Email heritageinfo@bmts.com for ground meat, shoulder & leg roasts.
Feast with Fresh Food
This is the time of year I love. A chance to get creative. Make a recipe with fresh ingredients from the earth. Lots of sweet peppers in an array of purple, green, yellow, gold and red. Celery stalks that are small, some hollow but sweet in the middle. Lots of tomatoes,yellow and red beets, onions, garlic, fresh raw milk from the goats, our own eggs, our own fresh ground wheat, potatoes. We don’t need a grocery store!

Sweet DoeHill & Georgescu Chocolate
Heirloom Peppers
How about pureed celery soup with potato and milk. I can make a fresh custard from scratch with our eggs, milk, and organic cornstarch. Ground up popcorn meal and our flour to make a crust with basil for a chopped pepper Quiche. Made raw ground cabbage and carrot salad. Took out some ground meat for meat loaf or goat burgers with curry. Baked the beets.
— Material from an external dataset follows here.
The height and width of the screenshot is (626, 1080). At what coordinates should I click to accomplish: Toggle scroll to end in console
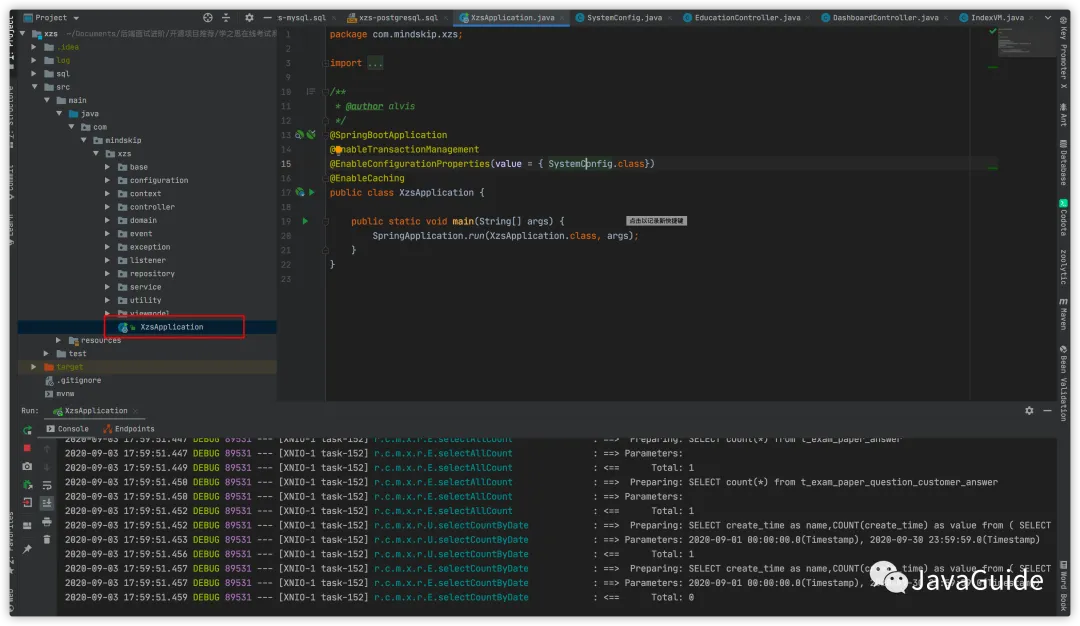coord(46,503)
Must make a beet borscht soon.
Made a chopped red beet, onion,red cabbage stir fry sauted with cider vinegar and maple syrup served with mashed potatoes. Simple but satisfying. We are full of good food. When you have quality and get nutrients and energy from your food you need to eat less.
Tried a new recipe with tiny goat meat balls in fresh pureed tomato for a soup. Yum! Lots of beets and no one likes them. We try to have them one to two times a week. Great blood purifier and keeps the bowels moving.
One night made wheat dumplings on top of fresh blended tomatoes baked in oven. Not the sort of thing you would ever get in a restaurant. Not the quality nor the taste. Rob is still taking raw carrots and peppers in his lunch. I have a basket of large green beef steaks wrapped in newspaper that will continue to ripen. We are still having tomato sandwiches and they taste so good. I do not buy them in the store.
Today made some soft goat ricotta cheese. Fresh milk this morning boil to 180 add white vinegar to make the curds, strain and soft cheese to spread, add garlic, dried dill, basil OR I can make a cheesecake by adding eggs, sugar and bake. No added cultures how fresh is that!
Tomorrow morning we will have pancakes with blueberry, raspberry banana puree and maple syrup. We alternate breakfast with our fresh fertilized great tasting eggs and our own homemade bread, our wheat that we soak and cook and eat as cereal with fresh milk. Soon the dry corn we will grind into meal and make into a porridge or cornbread. Can’t wait. This is what makes the planting, picking worth it. The eating!